[caption id="attachment_156200" align="aligncenter" width="640" caption="Ibu, terima kasih untuk keluhan yang menyadarkanku."][/caption]
Kamis, 1 Desember 2011, petang itu. Jam dinding sudah menunjuk angka 18.45. Saya masih menikmati pijatan di rumah pemijat usai seharian bekerja. Saya memang memiliki kebiasaan pijat capek setiap 2-3 hari. Saya sudah memiliki pemijat jempolan. Ia adalah mantan pemijat pemain bola semasa saya menjadi manajer klub kampung. Tangannya begitu kuat memijat sehingga rasa capek pun keluar tak berbekas. Karena keampuhan tangannya inilah, saya sudah menjadi pelanggan tetapnya dan tak ingin berpindah ke pemijat lainnya.
Tiba-tiba, pintu rumah pemijat diketuk. Langsung saja seorang lelaki masuk. Sebut saja pria itu bernama Marwan, “Pak guru, ibumu kecelakaan. Bu Mar jatuh dari motor. Sekarang dirawat di Dokter Ramin. Jenengan disuruh menjemputnya dengan mobil.” (Mar = sebutan ibuku dari kata Mardliyah, jenengan (jw) = kamu)
Sontak saya terbangun dari tidur. Langsung saja saya menepis tangan pemijat. Tanpa banyak tanya, saya langsung berlari pulang. Saya ingin langsung mengetahui kondisi ibuku. Maka, begitu tiba di rumah, saya langsung memberitahukan kejadian itu kepada istriku. Selanjutnya, saya berpamitan untuk menjemput ibunda. Semenit kemudian, saya sudah berada dalam perjalanan menuju rumah Pak Dokter.

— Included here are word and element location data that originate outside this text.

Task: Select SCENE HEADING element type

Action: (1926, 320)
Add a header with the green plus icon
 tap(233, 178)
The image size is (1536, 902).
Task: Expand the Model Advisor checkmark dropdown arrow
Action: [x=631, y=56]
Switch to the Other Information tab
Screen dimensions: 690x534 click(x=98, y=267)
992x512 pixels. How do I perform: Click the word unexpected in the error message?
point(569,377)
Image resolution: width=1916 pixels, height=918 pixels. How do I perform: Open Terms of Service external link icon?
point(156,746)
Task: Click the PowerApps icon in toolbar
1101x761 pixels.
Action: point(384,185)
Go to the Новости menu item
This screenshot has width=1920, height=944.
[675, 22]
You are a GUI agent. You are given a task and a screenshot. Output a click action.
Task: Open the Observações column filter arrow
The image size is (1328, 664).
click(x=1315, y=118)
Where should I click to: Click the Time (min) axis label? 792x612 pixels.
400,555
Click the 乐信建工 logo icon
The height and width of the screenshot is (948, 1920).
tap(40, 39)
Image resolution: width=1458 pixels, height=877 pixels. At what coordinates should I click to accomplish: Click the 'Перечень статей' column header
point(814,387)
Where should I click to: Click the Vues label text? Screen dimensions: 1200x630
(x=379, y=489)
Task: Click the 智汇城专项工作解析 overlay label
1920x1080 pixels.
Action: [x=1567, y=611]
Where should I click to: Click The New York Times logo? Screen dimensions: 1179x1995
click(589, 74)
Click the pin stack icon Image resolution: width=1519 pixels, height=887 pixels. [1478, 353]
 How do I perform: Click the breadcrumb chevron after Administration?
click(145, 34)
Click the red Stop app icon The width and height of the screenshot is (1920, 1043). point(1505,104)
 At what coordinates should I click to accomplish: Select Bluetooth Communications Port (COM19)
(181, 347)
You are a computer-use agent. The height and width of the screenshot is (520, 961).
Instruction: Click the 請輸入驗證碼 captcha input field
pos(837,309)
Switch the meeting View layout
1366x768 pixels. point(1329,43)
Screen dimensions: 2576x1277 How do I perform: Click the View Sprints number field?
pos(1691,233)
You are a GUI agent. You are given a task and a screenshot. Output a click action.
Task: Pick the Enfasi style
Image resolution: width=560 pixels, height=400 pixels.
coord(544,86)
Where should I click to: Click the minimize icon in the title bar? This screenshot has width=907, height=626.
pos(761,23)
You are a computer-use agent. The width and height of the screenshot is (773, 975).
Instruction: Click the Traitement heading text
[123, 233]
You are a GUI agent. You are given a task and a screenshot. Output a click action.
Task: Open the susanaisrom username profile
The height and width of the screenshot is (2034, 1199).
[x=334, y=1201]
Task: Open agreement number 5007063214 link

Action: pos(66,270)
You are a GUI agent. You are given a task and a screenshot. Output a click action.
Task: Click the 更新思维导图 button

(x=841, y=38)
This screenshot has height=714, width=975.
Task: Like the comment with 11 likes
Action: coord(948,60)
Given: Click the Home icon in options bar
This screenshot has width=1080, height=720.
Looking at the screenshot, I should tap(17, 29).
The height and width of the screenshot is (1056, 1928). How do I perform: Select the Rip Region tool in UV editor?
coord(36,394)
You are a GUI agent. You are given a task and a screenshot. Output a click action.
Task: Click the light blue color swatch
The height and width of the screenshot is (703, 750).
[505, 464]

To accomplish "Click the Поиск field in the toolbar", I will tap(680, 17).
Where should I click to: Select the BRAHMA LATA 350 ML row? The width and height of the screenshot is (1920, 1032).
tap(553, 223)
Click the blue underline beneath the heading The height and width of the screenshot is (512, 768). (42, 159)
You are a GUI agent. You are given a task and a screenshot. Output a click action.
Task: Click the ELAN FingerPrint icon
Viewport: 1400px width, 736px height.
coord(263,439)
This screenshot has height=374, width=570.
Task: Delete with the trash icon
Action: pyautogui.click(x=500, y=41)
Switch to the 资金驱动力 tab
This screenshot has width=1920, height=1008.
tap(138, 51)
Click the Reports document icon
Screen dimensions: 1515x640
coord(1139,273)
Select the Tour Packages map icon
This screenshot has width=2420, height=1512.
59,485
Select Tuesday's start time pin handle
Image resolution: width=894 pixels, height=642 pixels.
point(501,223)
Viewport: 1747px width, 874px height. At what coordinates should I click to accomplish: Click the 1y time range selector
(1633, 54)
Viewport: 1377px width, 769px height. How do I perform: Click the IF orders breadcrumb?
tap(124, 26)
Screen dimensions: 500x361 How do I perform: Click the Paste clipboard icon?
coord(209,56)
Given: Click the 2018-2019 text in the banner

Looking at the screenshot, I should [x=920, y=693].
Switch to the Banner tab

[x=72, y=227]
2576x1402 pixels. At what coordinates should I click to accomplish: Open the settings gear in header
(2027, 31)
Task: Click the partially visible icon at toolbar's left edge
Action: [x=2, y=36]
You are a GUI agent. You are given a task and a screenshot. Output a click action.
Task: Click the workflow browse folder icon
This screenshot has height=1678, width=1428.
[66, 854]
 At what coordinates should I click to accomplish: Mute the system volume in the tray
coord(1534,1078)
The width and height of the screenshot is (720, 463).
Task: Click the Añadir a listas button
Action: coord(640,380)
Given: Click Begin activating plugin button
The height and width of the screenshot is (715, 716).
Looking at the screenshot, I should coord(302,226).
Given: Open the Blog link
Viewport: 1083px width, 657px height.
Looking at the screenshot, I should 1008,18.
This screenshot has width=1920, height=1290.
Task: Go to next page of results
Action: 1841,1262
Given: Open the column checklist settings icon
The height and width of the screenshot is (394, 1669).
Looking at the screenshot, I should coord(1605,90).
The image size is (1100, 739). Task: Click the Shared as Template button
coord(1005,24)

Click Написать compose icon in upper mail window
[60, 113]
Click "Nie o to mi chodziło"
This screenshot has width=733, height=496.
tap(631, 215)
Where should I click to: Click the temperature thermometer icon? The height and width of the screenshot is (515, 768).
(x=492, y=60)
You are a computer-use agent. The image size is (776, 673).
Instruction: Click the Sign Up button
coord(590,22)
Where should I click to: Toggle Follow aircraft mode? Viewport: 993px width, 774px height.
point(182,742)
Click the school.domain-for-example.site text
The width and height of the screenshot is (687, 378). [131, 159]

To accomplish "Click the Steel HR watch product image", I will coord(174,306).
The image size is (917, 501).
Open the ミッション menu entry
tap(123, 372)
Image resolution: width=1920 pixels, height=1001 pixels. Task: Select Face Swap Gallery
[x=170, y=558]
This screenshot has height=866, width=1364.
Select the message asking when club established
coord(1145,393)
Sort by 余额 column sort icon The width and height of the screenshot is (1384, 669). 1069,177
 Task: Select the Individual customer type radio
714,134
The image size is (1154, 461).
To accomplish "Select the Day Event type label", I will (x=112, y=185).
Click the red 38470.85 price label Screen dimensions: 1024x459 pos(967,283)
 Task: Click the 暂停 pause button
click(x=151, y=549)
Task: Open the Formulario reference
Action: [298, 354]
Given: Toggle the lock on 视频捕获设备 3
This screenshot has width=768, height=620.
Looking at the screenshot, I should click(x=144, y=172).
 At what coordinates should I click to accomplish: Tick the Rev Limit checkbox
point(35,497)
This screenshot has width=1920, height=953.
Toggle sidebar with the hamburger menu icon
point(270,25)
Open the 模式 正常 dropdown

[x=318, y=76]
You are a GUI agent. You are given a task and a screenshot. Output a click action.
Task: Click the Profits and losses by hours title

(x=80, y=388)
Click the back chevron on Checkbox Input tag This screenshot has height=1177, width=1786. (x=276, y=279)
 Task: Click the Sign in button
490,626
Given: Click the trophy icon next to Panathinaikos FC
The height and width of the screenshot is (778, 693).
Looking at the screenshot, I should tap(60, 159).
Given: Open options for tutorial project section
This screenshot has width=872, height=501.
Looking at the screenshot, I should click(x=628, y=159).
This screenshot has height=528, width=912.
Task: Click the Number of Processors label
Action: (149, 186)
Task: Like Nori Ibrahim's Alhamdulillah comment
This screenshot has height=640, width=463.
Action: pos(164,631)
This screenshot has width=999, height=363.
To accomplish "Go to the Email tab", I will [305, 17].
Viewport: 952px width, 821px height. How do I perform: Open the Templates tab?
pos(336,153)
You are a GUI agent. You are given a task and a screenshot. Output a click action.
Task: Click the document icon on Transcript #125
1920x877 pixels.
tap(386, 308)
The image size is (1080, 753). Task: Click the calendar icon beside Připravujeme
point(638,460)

Setiba di rumah Dokter Ramin, begitu banyak orang berkerumun. Saya tidak memedulikan lingkungan. Saya langsung berjalan menuju kamar rawat. Dan sungguh air mataku tak tertahankan. Kaki ibuku mengalami sobek sehingga perlu dijahit. Mata kiri pun terlihat sembab karena luka jatuh. Saya menangis sambil mengelus-elus luka ibunda. Dalam isakan itu, ibu pun berkisah.
Malam itu, ibunda ingin menghadiri pengajian rutin malam Jumat. Di kampungku, ibu-ibu memiliki kegiatan pengajian rutin malam Jumat dari rumah ke rumah. Kegiatan itu sudah terselenggara berpuluh-puluh tahun. Semua ibu di kampungku nyaris menjadi jamaahnya. Mungkin semua berjumlah sekitar 100 orang. Pengajian itu berbentuk kegiatan membaca Al Quran dan juga ceramah. Kadang mubaligh mengisi acara itu pula.
Malam itu, ibunda ingin dijemput oleh temannya. Kebetulan, teman ibunda berdekatan rumah. Tak disangka, seorang bapak berbaik hati. Beliau mengendarai motor. Lalu, bapak itu ingin mengantarkan ibunda dan temannya. Ibunda duduk di tengah motor sedangkan temannya duduk di belakangnya. Motor tua itu dinaiki tiga orang. Baru berjalan sekitar dua ratus meter, ibu berkata, “Mas, lungguhku-ku kok melorot?” (Mas, dudukku kok bergeser?). Baru saja motor akan dihentikan, ibuku sudah jatuh. Lututnya pun robek karena terantuk jalanan yang disemen.
Ibu pun mengeluh karena keinginannya untuk mengaji tertunda. Ibu memang rajin menghadiri pengajian. Nyaris ibu belum pernah membolos kegiatan itu. ibu selalu berusaha menyempatkan diri agar dapat menghadiri pengajian meskipun memiliki banyak kesibukan. Atas keluhan itulah, tangisanku semakin tersedu-sedu.
Bukan luka menganga sehingga perlu dijahit karena terjatuh ibuku mengeluh. Bukan anak-anaknya yang terlambat datang untuk menjenguk ibuku mengeluh. Bukan obatnya yang cukup mahal ibuku mengeluh. Dan bukan pula harus beristirahat cukup lama ibuku mengeluh. Ibuku mengeluh karena tidak dapat menghadiri pengajian.
Sejujur-jujurnya, saya suka membolos atau malas menghadiri pengajian karena kesibukan pekerjaan. Saya lebih suka bekerja di rumah daripada berlama-lama duduk mendengarkan pengajian. Saya lebih suka menyalurkan hobi menonton bola daripada jauh-jauh datang untuk menghadiri pengajian. Kadang saya berpikir karena saya masih berusia muda sehingga saya malas menghadiri pengajian. Mendengar keluhan ibu, sontak saya disadarkan bahwa usiaku belum tentu sepanjang keinginanku. Ibu, terima kasih untuk keluhanmu.